The bit that jumps out to me is that they have two types of patients, ones that are deemed 'severe' and the rest. Only the 'severe' ones show the trend. But the less severe patients aren't actually specific patients but calls to security, so I'm not even clear how many actual people are involved (we can assume that one call to security equals one patient but it doesn't actually say). Also it's a somewhat subjective call as to which category a patient falls into and there's no detailed data about how the call was made here. For example, it says about the 'less severe' group: "Few of these patients were physically restrained or sedated" so what makes one patient who's sedated extreme and another patient who's sedated not extreme? There's mention of a clinical trial too which is confusing, is that related to how they made the call? You can easily cause a trend by how you stratify your data, just draw the line in the place that gives the result you want.

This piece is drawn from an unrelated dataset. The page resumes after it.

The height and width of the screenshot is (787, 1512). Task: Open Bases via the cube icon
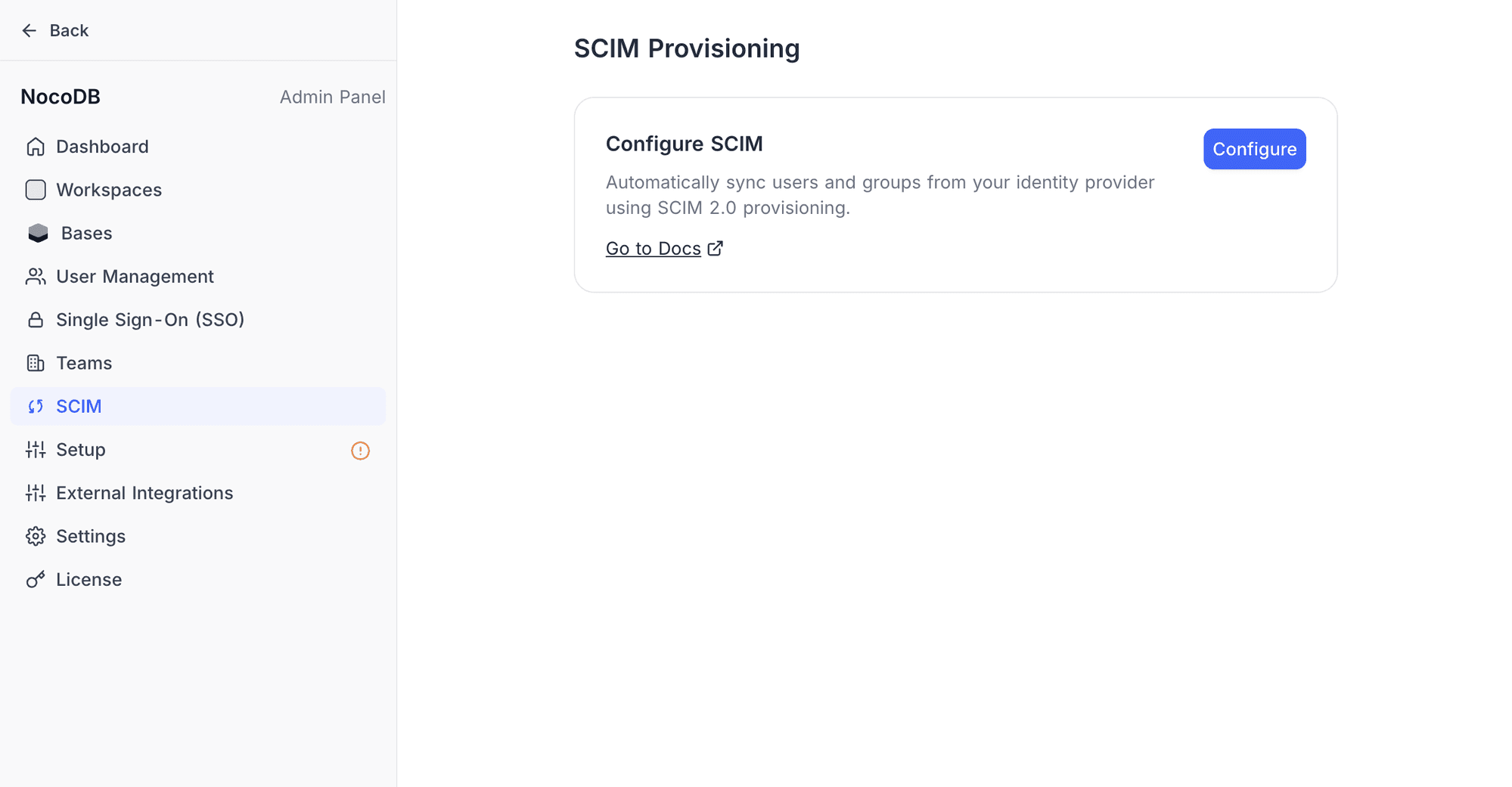pos(38,233)
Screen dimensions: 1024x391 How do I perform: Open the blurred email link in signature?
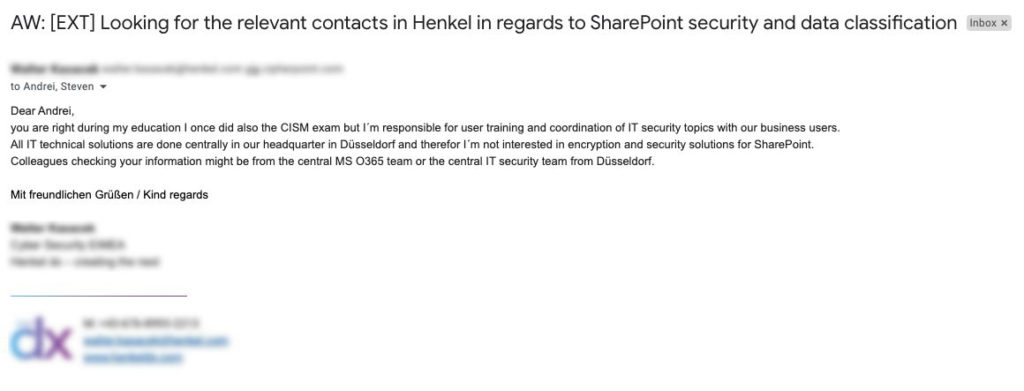coord(155,340)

I don't think that's been done here on purpose but again, so little detail how can we tell?

It seems to be a fairly straight forward study (assuming there are objective rules about how they stratify the patients) so I'd like to see it repeated elsewhere. Then we'd begin to have some ecvidence to work with.
posted by shelleycat at 5:49 PM on December 14, 2009

I'm not impressed. Beyond going against other research in this field it is in the journal's Christmas offerings along with:

A prescription for a smile
Paula H Johnson — Med J Aust 2009; 191 (11/12): 594.

The ethical rap
Diann S Eley — Med J Aust 2009; 191 (11/12): 647.

Publication celebration!
Peter W New — Med J Aust 2009; 191 (11/12): 663.

Fast versus slow bandaid removal: a randomised trial
Jeremy S Furyk, Carl J O’Kane, Peter J Aitken, Colin J Banks and David A Kault — Med J Aust 2009; 191 (11/12): 682-683.

“The moment is all we have”: patients and visitors reflect on a staff Christmas choir
Clare C O’Callaghan, Colin J Hornby, Elizabeth J Pearson and David L Ball — Med J Aust 2009; 191 (11/12): 684-687.

This is a dump of smile inducing semi-studies and anecdotes.
posted by dances_with_sneetches at 7:00 PM on December 14, 2009 [1 favorite]

You know, this reminds me a lot of that kid who cited one of Google's April Fool's gags in a university paper.
posted by Jilder at 7:36 PM on December 14, 2009 [1 favorite]

I can only roll my eyes at the full moon thing, it's going to take a damned lot more than one article to change my position on that.

BUT I just wanted to offer that the timing of the article is probably due to this being a "blue moon" month. We get two full moons this month, and the second one is called a "blue moon."

It turns out to not be particularly rare, but rare enough to be noted in folk aphorism.